North-Central Section - 49th Annual Meeting (19-20 May 2015)

Paper No. 8
Presentation Time: 10:40 AM

BASINS AND RANGES: TESTING PREDICTORS OF REGIONAL EXTINCTION IN PLIOCENE BIVALVES OF THE TEMPERATE PACIFIC


RIZZO, Adriana I., Department of Geophysical Sciences, University of Chicago, 5734 S. Ellis Ave., Chicago, IL 60637, adrizzo@uchicago.edu

Explanations for marine extinction pulses in periods of global cooling include loss of shelf habitat due to sea level drop, physiological stresses from cooler water temperatures and lower salinities, and community shifts following changes in productivity and anoxia.
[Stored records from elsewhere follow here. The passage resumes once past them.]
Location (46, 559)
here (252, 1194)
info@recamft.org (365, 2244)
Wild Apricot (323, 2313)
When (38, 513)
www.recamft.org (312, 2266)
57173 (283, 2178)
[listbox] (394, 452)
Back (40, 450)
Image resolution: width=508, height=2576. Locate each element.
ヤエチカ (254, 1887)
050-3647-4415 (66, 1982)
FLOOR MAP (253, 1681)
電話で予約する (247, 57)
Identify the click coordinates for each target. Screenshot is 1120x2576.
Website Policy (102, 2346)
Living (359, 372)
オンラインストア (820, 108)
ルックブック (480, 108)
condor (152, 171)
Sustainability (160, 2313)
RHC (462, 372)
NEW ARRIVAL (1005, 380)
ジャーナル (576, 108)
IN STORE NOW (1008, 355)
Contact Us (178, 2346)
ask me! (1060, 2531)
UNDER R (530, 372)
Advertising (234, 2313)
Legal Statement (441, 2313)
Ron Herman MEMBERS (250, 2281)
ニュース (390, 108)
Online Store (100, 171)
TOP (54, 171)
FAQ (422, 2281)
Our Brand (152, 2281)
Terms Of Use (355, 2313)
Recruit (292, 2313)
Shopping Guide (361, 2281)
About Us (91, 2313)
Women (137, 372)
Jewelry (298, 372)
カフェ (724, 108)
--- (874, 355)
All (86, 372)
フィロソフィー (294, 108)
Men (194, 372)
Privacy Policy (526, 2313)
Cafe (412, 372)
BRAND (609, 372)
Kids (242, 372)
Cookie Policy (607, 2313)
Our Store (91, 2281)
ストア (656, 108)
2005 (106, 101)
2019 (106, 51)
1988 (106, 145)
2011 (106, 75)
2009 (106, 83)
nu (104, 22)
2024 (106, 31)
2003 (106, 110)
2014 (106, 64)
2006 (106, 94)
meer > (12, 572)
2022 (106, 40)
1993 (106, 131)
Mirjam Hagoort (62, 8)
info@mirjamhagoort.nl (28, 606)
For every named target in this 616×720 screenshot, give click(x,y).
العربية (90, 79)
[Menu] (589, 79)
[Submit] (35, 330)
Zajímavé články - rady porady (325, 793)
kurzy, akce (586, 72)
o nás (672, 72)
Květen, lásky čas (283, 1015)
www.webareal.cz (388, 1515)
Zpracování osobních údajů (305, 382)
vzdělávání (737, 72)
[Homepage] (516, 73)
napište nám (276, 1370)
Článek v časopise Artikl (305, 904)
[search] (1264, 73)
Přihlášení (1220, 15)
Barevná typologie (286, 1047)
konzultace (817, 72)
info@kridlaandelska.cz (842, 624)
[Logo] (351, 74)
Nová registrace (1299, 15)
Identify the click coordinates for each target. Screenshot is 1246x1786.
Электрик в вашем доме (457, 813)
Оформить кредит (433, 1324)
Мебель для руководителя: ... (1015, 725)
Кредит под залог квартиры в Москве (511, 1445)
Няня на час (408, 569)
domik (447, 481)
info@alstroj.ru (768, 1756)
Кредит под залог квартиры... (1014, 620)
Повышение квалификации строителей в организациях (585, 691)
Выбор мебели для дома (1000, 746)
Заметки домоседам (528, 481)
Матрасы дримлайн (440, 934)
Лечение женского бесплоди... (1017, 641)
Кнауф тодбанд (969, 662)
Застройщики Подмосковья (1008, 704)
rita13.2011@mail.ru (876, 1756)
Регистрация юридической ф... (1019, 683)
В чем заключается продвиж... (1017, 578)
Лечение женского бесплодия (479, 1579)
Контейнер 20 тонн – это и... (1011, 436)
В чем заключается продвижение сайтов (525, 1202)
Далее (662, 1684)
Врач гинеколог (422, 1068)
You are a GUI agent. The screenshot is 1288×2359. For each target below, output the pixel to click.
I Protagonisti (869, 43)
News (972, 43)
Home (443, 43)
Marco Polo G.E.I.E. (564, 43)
We evaluate these factors by investigating selectivity in regional extinction of marine bivalves along the California coast and in the inland San Joaquin Basin at the Plio-Pleistocene boundary. We built a taxonomically standardized database of fossil occurrences (335 species) in the northeastern Pacific (28-42°N) from the literature and assessed the effect of geographic range, body size, phylogeny, habitat loss, and functional ecology on survivorship. The San Joaquin Basin, which drained entirely after the onset of glaciation, acts as a control for shelf-area effects, as habitat loss was more extreme there than in coastal basins. Range size strongly predicts survivorship. Additionally, species ranging into the San Joaquin Basin suffer overall extinction intensities similar to those occurring in outer basins at similar latitude. Substratum habitat, which correlates with exposure to environmental changes, also affects survivorship, with higher survivorship in infaunal taxa. However, feeding ecology (suspension feeders, detritivores and chemosymbiotic taxa), which relates to productivity in the environment, does not predict extinction well, and neither does body size or phylogeny (family membership). The extinction dynamics in the San Joaquin Basin appear to rule out shelf habitat loss as a significant factor, and the non-significance of feeding ecology suggests that changes in productivity were not a major factor, an issue to be further elucidated by comparison at equivalent latitudes within a different oceanographic regime in the Western Pacific. These results suggest that environmental tolerance was the most important determinant of survivorship in this fauna.